Criehaven, as advertised, was a cozy but lovely little Maine harbor, chock-full of lobster boats and lobstermen, one of whom told us to pick up his spare mooring, the only free one available. We took advantage of the sensational fall afternoon to work out a permanent preventer for the main boom, and to hoist the storm trysail and determine the ideal sheet placement. Once that was done, Logan said, “May we never have to fly it in earnest.” Amen, brother. At dusk, swarms of mosquitoes threatened to carry us far, far away, so we retired to Eleanor‘s saloon for the evening. It had been another productive day.
Heading north again the next morning in a pleasant southerly, we finally got a good look at the downwind sails, setting the drifter and, later, poling out both headsails and running up the bay wing-and-wing. Gammon had one last favorite spot to show us, on North Haven Island: a nestled anchorage off the Fox Islands Thorofare called Perry Creek. The cockpit judging panel agreed that the sunset that evening was a solid 10.
We spent our last night aboard enjoying a hot meal and nice wine while watching the “flames” dancing through the window of the new diesel heater. It was pretty terrific. After all, what’s better than hanging out with your pals shooting the breeze in a snug harbor in a warm cabin on a cool autumn night? It was certainly a pleasant way to wrap up a spin through one of America’s most spectacular places to cruise. Will it be as much fun in the British Isles? We aim to find out.

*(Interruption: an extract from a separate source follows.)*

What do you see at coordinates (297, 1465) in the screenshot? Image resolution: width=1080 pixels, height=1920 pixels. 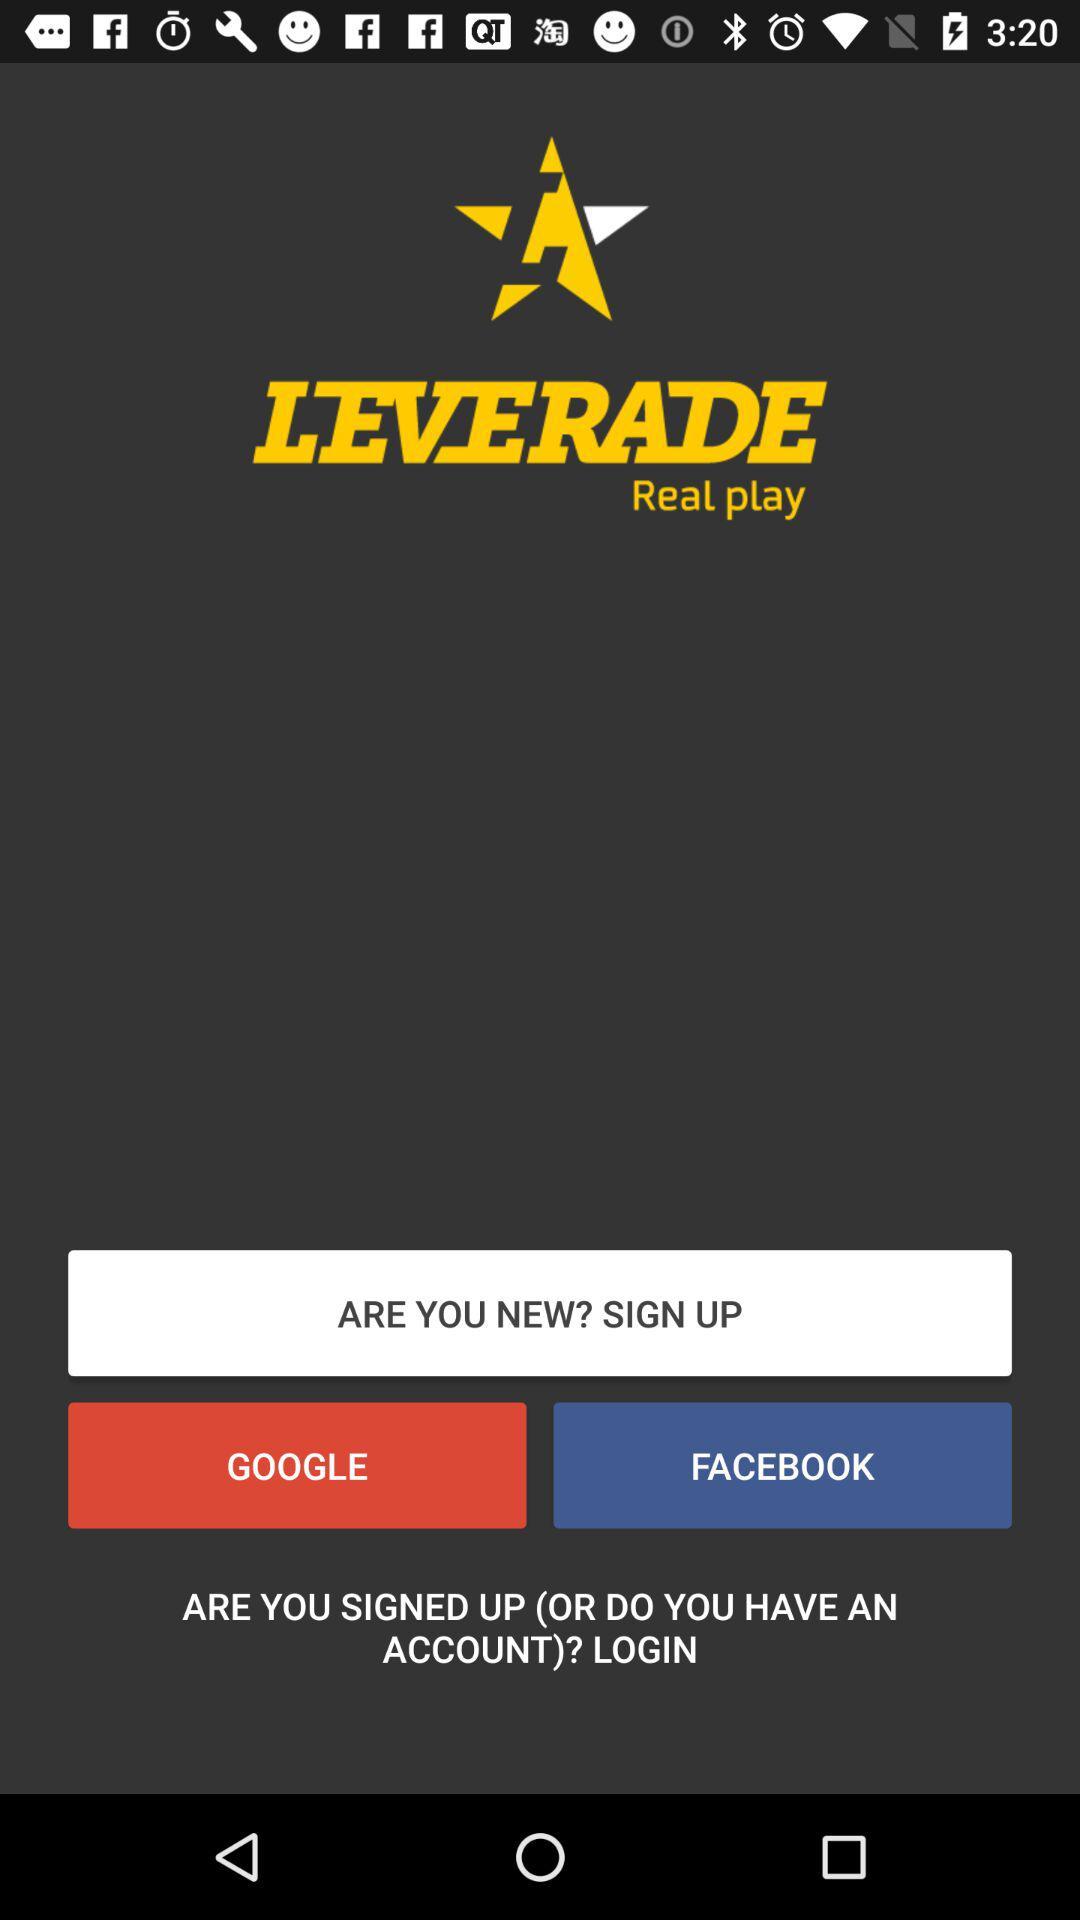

In the meantime, I have one special memory of our shakedown sail. On the stretch from Ragged Island to Perry Creek, having gotten to know Eleanor in so many ways, the last thing I figured we needed to do was have a quick check of the windvane.
I started to say as much to Logan but he shot me a glance I’d seen countless times on the journey around the Americas. It never failed to get across the salient point that whatever I’d just suggested was basically ridiculous; as mentioned, Logan and I don’t require speech to converse. And this time, as always, his silence was clear as a bell. The cocked eyebrow said it all: “Lobster pots. Everywhere. Deploy the windvane? You’re freaking kidding me, right?”
Sometime soon, somewhere between Maine and “the continent” on the other side of the Atlantic, I reckon I’ll be seeing plenty more of Logan’s same loaded looks. Frankly, I can’t wait.
Herb McCormick is CW’s executive editor. This article first appeared as “Shakedown on Penobscot Bay” in the April 2015 issue of Cruising World.